Section 2’s Dispute Resolution process follows the
model for disputes arising during the agreement negotiation process provided
for in Section 252 (b). The State PSC
is given sixty days to resolve a dispute.
This seems to us to be ample time.
H.R. 1765 adopts the same approach Judicial review of a State Commission
actions as is in current law regarding other interconnection agreement
determination, namely the right of any aggrieved party to bring an action in
Federal District Court to determine whether the agreement is in compliance with
Section 251.
Parity and Size of Common Carrier
The
increased forfeiture penalties in H.R. 1765 apply only to common carriers.

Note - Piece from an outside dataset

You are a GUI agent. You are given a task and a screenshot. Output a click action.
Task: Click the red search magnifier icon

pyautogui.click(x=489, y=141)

Why should penalties be increased only for common carriers? Why not all persons subject to the Act’s
jurisdiction such as cable companies and broadcasters. We must begin to bring greater focus to
comparable treatment for functionally equivalent services and not be driven to
disparate treatment based on the old and irrelevant labels applied to today’s
multi-services communications companies.
What is in the bill now applies to all carriers, but at the end of the
process will it apply only to incumbent local exchange carriers or will it
apply to just Bell Operating Companies.
Singling out only segments of those regulated under the same Act is a
concern to us.
Second,
Section 503(b)(2)(D) of current law will be applicable to the increased and new
penalties to be assessed under H.R. 1765.

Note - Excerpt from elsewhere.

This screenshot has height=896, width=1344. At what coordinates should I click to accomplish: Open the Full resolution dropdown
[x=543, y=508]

This subparagraph (D) requires the Commission to take into account the
violators ability to pay among other considerations. Under this subparagraph; we would urge you to make clear to the
Commission that this means that smaller carriers would have their size, number
of residential subscriber and service area taken into account when prescribing
a penalty. While intended to be a
deterrent, revisions to the caps on penalties should not have unintended result
of compromising the ability of any carrier to operate as on going business
providing quality services to its customers.
Forfeitures should be proportionate and the actual affect on consumers
and competition should be taken into account.